--- DOCUMENT SEGMENT Enclosed Below ---
9/12/2020 of COVID-19 Home Life

“Do you have your lunch? Your shoes? Your water? Your mask?”

The morning routine for school is more complicated. Each Monday and Wednesday, I ensure that four boys are fully equipped. The downside is they’ve more to remember, in bringing a personal water bottle (no drinking fountain use preferred) and mask (to be worn all day, except whilst eating lunch).

On the plus side, they remember to brush their teeth on their own. It turns out that they can’t stand the smell of their own breath inside a mask when they forget…

Photo by August de Richelieu on Pexels.com

School drop-off looks a bit different as well. The children are assigned to line up on the school’s soccer field; by class, six feet apart. An aide marches each class in at the first bell. Latecomers check in through the office, as usual, but I am not allowed to walk them back to their class -a problem when anxiety rears its head.

After school, I retrieve mine from other groups of talking, eye-smiling, laughing children. The elementary students wear their masks, still; the middle schoolers do not. Once home, I make them all drop their clothes in the washer and wash their hands; again, my middle-schooler sometimes ‘forgets.’

But we’ve yet to see Coronavirus. The closest that green-mist plague has come is “possible exposure” to a neighbor’s daughter who is on a school dance team. They were told to remain home for two weeks, test or no.
--- End of Enclosed DOCUMENT SEGMENT ---
LIST OF TASKS:
• a. In the post about family life during COVID-19, where do the children line up at school drop-off?
• b. Continue the post about family life and school during COVID-19 from its last sentence.
--- LISTED ENTRIES Enclosed Below ---
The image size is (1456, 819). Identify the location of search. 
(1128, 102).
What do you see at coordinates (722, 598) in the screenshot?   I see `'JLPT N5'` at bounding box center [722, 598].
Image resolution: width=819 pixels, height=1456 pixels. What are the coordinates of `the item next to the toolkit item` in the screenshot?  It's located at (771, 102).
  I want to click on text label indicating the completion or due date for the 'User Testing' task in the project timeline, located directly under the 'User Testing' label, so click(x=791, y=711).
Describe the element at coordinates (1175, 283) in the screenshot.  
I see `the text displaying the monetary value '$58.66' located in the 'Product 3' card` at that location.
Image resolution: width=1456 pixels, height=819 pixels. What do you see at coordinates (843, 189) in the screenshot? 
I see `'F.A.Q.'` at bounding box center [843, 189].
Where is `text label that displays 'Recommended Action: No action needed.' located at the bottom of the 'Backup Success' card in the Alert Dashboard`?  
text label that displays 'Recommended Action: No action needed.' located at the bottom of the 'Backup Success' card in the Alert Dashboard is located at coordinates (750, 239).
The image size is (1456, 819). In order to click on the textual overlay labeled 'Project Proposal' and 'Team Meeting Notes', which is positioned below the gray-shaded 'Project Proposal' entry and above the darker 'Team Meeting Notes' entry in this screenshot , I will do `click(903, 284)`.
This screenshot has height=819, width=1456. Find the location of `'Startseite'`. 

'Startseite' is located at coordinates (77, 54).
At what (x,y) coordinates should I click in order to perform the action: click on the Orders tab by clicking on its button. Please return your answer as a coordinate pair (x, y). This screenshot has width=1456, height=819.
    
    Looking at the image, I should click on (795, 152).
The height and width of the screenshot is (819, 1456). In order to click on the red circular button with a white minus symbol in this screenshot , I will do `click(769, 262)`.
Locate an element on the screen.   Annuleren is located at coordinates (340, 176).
--- End of Enclosed LISTED ENTRIES ---
RESPONSES:
• a. On the school's soccer field, by class, six feet apart.

• b.
Photo by Andrea Piacquadio on Pexels.com

It’s odd, this Coronalife. I feel like a closet zealot in my opinions, believing that IT might come again while so many friends and neighbors doubt ITs existence or, at least, ITs potency. I can’t say I blame them, since the friends who take IT very seriously are turning a bit crazy: not answering doors even to their deliveries, washing off the same sort of groceries I immediately put away, and watching from windows as we play on scooters while their children watch iPads.

A relative of mine went off the deep end during quarantine. I never mentioned it till now. That person is fine…er now. But she/he told me that she/he had to make a choice about what was more important: sanity or security. Day by day, I’m being shown that ‘security’ isn’t that secure, so why not choose the sanity?

Sneeze-clouds and doorknob-lickings aside, I feel infection may be avoided or lessened if one uses common sense. Right? And, common sense may still be allowed outside.

Photo by Anna Shvets on Pexels.com

On another note, Utah experienced a massive wind last Tuesday. Elements combined to create the perfect storm. Winds nearing or surpassing 100 mph (161 kmh) tore across the northern part of the state, ripping down trees and signs and felling semi-trucks on the interstate.

©2020 Mary Caputo

I received periodic e-mail messages from our power company. The first said 180,000 customers were without power. Another, the next day, said they’d gotten that number down to 96,000. I didn’t receive another after that, but learned that some did not have electricity for four days.

©2020 Merrily Bennett

I also read stories of neighbors helping neighbors. The National Guard cleared debris, too. In a time of need, people stepped up to the challenge.

Which is the message I wish to convey today, in the shadow of September 11. Despite what some followers may suspect, I remember 9/11. Moreover, I remember the days that followed. In the aftermath of a terrible disaster, we came together for each other. People in NYC wrote messages of hope in the ash coating firetrucks. American flags flew from buildings and homes. Complete strangers sat and talked and cried and comforted each other.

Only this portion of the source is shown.